The total bases record might be even more unbreakable. Aaron has 6,856 — well ahead of Stan Musial’s 6,134. If another player came along and replicated Musial’s numbers, he would still need to hit 181 home runs to break Aaron’s record.

More tributes: Eternal connection to Black baseball | BBTN podcast

Aaron wasn’t just a dominant hitter, but also an outstanding fielder and baserunner. He won three Gold Gloves, and while fielding metrics from his era are informed estimates, Baseball-Reference rates him ninth among right fielders in runs saved at plus-98 for his career. He stole 240 bases with an excellent success rate, and when he hit 44 home runs and stole 31 bases in 1963, he became just the third player to go 30-30 in the same season (after Ken Williams and Mays). Joe Torre, his longtime teammate with the Braves, said he never saw Aaron make a mistake on the field. To top it off, while he appeared in just three postseasons (the 1957 and 1958 World Series and 1969 National League Championship Series), he hit .362/.405/.710 with six home runs in 17 games.

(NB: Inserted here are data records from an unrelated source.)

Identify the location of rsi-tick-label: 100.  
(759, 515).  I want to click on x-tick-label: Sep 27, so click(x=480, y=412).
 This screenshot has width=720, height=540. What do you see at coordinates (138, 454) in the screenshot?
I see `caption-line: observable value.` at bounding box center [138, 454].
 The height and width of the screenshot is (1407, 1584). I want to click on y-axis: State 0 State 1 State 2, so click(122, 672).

He’s fifth all-time among position players in career WAR:

Bonds: 162.8
Ruth: 162.1
Mays: 156.2
Ty Cobb: 151.0
Aaron: 143.1

You can add Ted Williams to the conversation (121.9 WAR despite missing several prime years due to World War II and the Korean War) — although Williams wasn’t the fielder or baserunner that Bonds, Mays and Aaron were. So, yeah, top five is accurate, probably ahead of Cobb once you make a timeline adjustment, and you can judge what you want to do with Bonds.

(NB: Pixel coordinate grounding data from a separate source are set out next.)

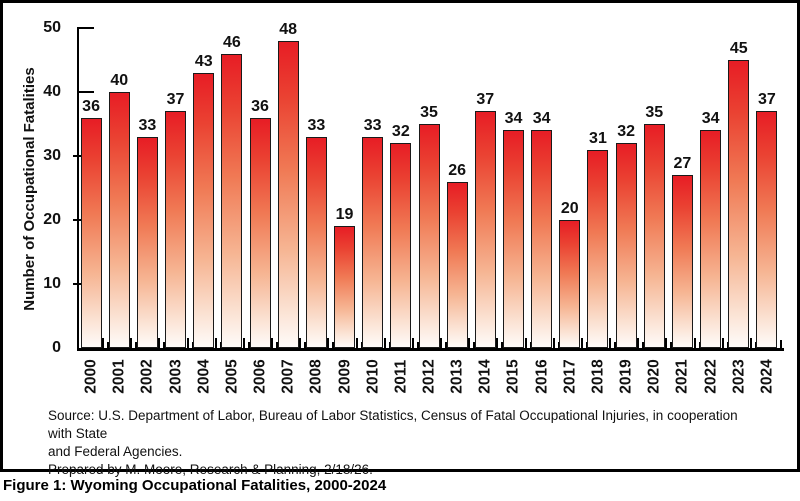  Describe the element at coordinates (316, 376) in the screenshot. I see `x-tick-label: 2008` at that location. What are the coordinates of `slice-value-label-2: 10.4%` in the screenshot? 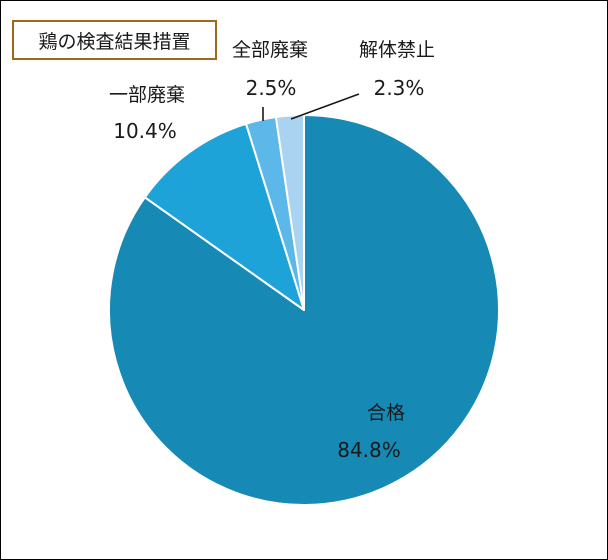 It's located at (145, 131).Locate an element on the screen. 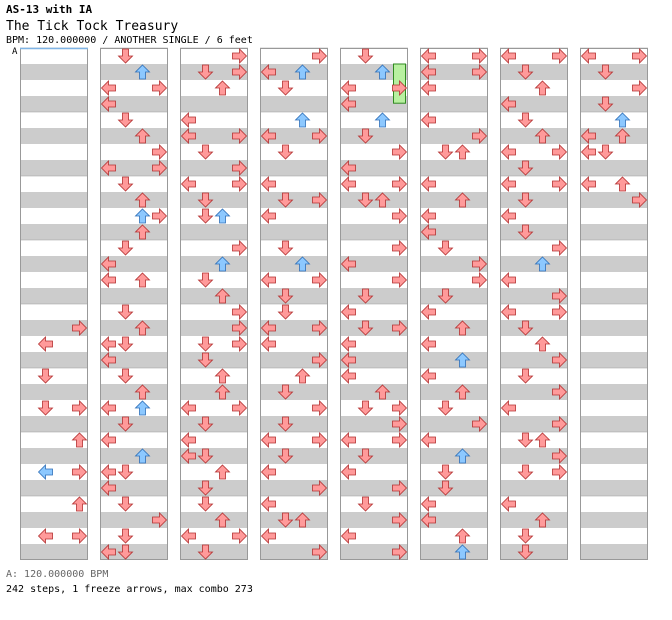  column-border is located at coordinates (134, 304).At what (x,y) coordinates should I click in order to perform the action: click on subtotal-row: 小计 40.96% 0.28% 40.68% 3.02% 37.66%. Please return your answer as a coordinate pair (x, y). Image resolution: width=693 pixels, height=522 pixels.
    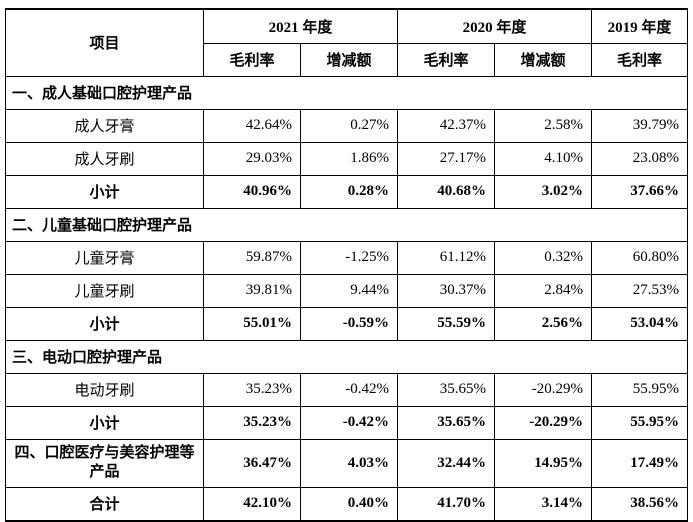
    Looking at the image, I should click on (347, 192).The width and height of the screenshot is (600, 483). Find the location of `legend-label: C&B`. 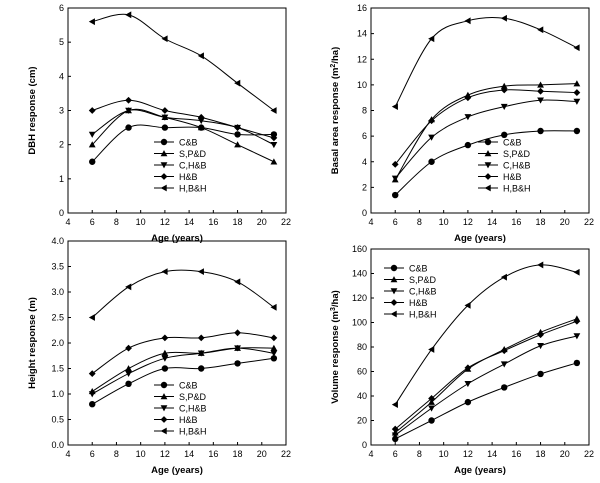

legend-label: C&B is located at coordinates (512, 143).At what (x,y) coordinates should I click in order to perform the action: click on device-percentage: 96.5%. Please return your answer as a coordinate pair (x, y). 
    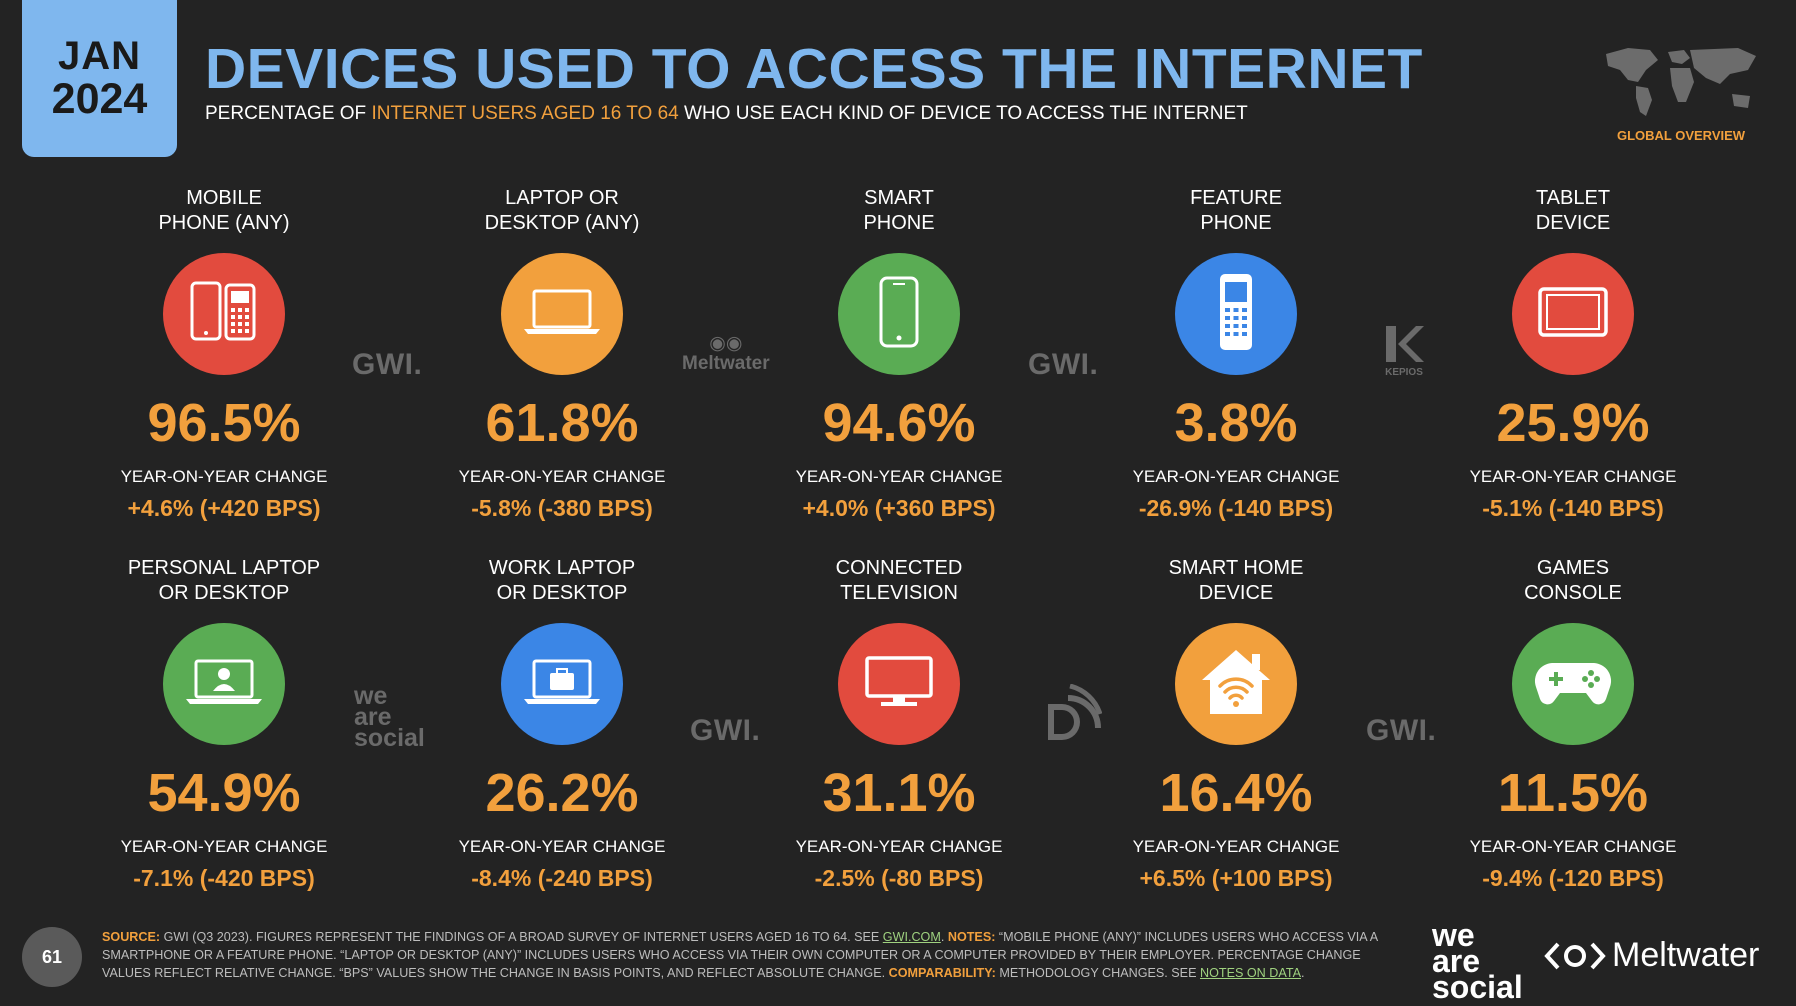
    Looking at the image, I should click on (224, 423).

What about playing at the same time as Mays? OK. Sure. Mays’ greatness did seem to make Aaron a little underappreciated, even back in their playing days. Not everyone from that time necessarily agreed, however. Here’s a quote from Hall of Fame third baseman Pie Traynor in 1964: “I’ll take Hank Aaron any day over Mays. Give me a guy who’ll go out there and play every game, never get tired, doesn’t complain and won’t faint on you. … You don’t hear much about Hank, yet he’s just as good a fielder, runner and a steadier and better hitter.”